● Required work: Would you please return the lines of the entries below starting at the line that has "B&W Stripe (93, 1659)" and ending at the line that has "Contact (313, 1310)", both included, exactly as they are?

(Saved entries)

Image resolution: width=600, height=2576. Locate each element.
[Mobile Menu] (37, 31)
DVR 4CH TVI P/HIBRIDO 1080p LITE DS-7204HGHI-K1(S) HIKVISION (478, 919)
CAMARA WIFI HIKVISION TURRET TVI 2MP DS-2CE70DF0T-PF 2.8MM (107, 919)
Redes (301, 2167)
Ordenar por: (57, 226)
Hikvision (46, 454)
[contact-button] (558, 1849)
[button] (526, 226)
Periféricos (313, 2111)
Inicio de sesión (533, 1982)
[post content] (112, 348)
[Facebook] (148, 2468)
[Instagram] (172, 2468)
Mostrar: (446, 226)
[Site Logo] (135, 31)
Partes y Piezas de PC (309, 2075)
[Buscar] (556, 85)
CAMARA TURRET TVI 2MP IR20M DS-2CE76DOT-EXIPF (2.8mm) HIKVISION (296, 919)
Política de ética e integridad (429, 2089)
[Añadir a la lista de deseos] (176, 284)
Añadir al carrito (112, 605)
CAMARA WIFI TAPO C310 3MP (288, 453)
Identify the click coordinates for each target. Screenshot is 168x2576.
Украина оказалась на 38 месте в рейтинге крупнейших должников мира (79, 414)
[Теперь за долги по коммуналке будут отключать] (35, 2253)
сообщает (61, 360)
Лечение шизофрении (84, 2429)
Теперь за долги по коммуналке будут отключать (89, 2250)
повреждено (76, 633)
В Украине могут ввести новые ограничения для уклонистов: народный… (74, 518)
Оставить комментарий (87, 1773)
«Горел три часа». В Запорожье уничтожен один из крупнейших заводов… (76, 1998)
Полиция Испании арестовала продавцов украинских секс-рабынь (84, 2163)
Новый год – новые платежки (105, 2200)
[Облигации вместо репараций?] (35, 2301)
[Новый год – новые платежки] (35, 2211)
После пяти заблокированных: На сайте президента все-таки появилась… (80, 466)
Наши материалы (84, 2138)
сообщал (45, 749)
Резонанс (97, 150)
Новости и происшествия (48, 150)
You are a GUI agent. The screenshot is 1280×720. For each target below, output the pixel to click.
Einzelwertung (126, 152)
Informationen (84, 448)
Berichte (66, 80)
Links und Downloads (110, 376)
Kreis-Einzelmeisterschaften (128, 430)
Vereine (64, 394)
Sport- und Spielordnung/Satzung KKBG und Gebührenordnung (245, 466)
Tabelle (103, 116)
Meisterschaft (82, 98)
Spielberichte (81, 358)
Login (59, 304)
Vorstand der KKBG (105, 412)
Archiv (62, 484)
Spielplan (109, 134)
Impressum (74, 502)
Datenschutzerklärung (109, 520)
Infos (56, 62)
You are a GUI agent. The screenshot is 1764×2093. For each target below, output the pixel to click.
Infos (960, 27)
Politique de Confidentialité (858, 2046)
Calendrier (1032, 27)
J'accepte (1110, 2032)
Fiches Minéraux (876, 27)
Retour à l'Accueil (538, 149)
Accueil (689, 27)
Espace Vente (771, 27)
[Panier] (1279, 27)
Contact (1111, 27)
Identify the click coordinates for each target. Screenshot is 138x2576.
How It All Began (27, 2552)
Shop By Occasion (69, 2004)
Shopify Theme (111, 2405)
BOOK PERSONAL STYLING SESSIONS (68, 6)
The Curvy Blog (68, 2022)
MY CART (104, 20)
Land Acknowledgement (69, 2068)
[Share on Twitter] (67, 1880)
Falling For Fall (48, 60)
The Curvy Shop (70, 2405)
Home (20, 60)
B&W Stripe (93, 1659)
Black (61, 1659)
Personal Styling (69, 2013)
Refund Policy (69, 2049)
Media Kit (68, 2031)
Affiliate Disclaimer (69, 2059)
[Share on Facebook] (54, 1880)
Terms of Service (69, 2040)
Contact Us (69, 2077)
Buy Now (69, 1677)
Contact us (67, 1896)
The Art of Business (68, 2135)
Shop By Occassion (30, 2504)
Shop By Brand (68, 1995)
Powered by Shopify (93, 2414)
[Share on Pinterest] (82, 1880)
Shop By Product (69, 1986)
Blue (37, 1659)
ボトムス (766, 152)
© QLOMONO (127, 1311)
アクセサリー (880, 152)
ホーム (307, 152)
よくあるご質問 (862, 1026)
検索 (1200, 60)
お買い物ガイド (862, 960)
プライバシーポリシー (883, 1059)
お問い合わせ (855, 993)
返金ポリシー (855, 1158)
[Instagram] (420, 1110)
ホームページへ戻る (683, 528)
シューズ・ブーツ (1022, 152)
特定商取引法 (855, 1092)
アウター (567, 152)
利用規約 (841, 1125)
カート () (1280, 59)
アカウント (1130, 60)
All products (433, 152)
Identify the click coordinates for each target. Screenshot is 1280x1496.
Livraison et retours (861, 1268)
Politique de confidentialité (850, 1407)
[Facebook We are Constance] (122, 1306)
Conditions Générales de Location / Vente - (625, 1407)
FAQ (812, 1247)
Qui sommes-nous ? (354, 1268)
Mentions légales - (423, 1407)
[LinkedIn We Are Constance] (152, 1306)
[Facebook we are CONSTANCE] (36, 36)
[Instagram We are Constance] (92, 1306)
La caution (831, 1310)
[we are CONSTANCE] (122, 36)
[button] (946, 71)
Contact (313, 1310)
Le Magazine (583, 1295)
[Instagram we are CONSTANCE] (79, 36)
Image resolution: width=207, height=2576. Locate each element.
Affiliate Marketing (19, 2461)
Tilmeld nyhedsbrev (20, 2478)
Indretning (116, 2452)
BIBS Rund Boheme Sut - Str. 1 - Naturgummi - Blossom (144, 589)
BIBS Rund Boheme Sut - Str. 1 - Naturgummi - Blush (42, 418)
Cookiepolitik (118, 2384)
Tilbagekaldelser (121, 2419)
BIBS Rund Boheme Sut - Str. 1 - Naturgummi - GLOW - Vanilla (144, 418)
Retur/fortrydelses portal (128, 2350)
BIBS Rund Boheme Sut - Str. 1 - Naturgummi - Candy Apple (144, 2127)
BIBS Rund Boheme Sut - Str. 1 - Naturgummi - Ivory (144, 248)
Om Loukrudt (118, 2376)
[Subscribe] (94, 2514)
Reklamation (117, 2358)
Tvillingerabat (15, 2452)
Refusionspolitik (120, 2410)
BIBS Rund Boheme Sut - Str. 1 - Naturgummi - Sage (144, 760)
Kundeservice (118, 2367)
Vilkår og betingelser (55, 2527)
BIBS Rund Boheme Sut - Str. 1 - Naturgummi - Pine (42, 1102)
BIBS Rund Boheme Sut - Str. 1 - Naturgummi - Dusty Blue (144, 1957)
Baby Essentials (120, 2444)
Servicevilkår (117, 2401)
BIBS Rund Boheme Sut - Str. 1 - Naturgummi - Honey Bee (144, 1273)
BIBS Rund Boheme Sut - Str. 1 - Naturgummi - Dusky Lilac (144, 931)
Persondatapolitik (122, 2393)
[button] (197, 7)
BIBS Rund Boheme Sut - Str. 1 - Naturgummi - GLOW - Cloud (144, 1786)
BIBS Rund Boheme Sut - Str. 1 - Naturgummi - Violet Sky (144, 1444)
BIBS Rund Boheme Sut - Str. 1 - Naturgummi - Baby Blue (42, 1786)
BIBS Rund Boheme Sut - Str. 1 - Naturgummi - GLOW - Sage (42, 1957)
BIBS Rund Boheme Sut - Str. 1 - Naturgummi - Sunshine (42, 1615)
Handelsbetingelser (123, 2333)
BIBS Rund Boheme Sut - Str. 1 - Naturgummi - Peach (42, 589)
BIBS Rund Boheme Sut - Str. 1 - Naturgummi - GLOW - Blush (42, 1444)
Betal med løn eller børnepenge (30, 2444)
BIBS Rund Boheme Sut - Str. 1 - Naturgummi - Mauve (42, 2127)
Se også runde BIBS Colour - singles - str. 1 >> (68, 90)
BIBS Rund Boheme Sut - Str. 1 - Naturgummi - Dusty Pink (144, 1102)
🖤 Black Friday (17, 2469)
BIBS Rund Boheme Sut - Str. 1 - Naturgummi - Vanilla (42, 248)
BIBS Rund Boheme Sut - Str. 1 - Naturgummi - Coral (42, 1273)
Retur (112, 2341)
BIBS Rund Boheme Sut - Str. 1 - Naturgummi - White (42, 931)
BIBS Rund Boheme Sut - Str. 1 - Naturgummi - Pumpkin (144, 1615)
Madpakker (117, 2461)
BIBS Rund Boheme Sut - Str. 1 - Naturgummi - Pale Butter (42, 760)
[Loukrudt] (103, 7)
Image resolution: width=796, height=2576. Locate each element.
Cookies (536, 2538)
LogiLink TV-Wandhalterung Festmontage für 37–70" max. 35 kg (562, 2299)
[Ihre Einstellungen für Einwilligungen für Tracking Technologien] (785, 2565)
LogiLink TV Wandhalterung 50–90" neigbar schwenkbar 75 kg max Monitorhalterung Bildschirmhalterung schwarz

● Solution to this problem:
B&W Stripe (93, 1659)
Black (61, 1659)
Personal Styling (69, 2013)
Refund Policy (69, 2049)
Media Kit (68, 2031)
Affiliate Disclaimer (69, 2059)
[Share on Facebook] (54, 1880)
Terms of Service (69, 2040)
Contact Us (69, 2077)
Buy Now (69, 1677)
Contact us (67, 1896)
The Art of Business (68, 2135)
Shop By Occassion (30, 2504)
Shop By Brand (68, 1995)
Powered by Shopify (93, 2414)
[Share on Pinterest] (82, 1880)
Shop By Product (69, 1986)
Blue (37, 1659)
ボトムス (766, 152)
© QLOMONO (127, 1311)
アクセサリー (880, 152)
ホーム (307, 152)
よくあるご質問 (862, 1026)
検索 (1200, 60)
お買い物ガイド (862, 960)
プライバシーポリシー (883, 1059)
お問い合わせ (855, 993)
返金ポリシー (855, 1158)
[Instagram] (420, 1110)
ホームページへ戻る (683, 528)
シューズ・ブーツ (1022, 152)
特定商取引法 (855, 1092)
アウター (567, 152)
利用規約 (841, 1125)
カート () (1280, 59)
アカウント (1130, 60)
All products (433, 152)
Identify the click coordinates for each target. Screenshot is 1280x1496.
Livraison et retours (861, 1268)
Politique de confidentialité (850, 1407)
[Facebook We are Constance] (122, 1306)
Conditions Générales de Location / Vente - (625, 1407)
FAQ (812, 1247)
Qui sommes-nous ? (354, 1268)
Mentions légales - (423, 1407)
[LinkedIn We Are Constance] (152, 1306)
[Facebook we are CONSTANCE] (36, 36)
[Instagram We are Constance] (92, 1306)
La caution (831, 1310)
[we are CONSTANCE] (122, 36)
[button] (946, 71)
Contact (313, 1310)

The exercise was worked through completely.